Le 3 août 2012, à l’aéroport Roissy Charles de Gaulle, je rencontre Frédéric de CAPCOREE, juste avant son départ pour 5 semaines en Corée du Sud pour le début des 100 français en Corée du sud. A Séoul bien sûr, mais aussi à Gwangyang et à Pusan pour voir sa famille coréenne. Frédéric est français d’origine coréenne. Adopté à l’âge de 5 ans avec son petit frère.
Mon premier voyage en Corée remonte à 8 ans. C’était un voyage que j’ai partagé avec mes parents adoptifs. Mes parents voulaient aussi découvrir le pays. Aujourd’hui, j’y vais régulièrement. C’est devenu un besoin parce que ça fait partie de de mon identité. Je suis à la fois français et coréen. On peut nous décrire comme une banane : jaune de l’extérieur et blanc de l’intérieur.
Comment se passe l’intégration en Corée ?
A Séoul, il y a une grande communauté d’adoptés. Ça aide quand tu arrives à Séoul et que tu ne connais personne. Ça permet d’avoir tout de suite des contacts. Je suis resté pendant deux ou trois mois avec des adoptés. Après, je suis allé plus vers les coréens, pour découvrir la culture et pouvoir apprendre le coréen.
Tu parlais déjà coréen la première fois que tu es arrivé en Corée ?
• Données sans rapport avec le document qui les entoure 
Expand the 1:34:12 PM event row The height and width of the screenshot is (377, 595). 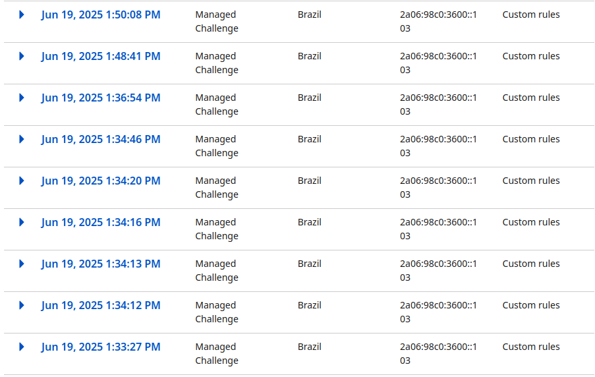(22, 305)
Non, pas du tout. Je parlais deux trois mots. C’est pourquoi je suis allée à la fac en Corée pour le réapprendre. Mon premier objectif était vraiment de découvrir la culture coréenne et de faire des recherches sur ma famille biologique.
Comment se sont passées les recherches ?
J’ai contacté deux associations coréennes. L’inKAS, une agence gouvernementale, et GOA’L qui est une association créée par des adoptés. L’association est très bien car ils sont tous adoptés et ça aide.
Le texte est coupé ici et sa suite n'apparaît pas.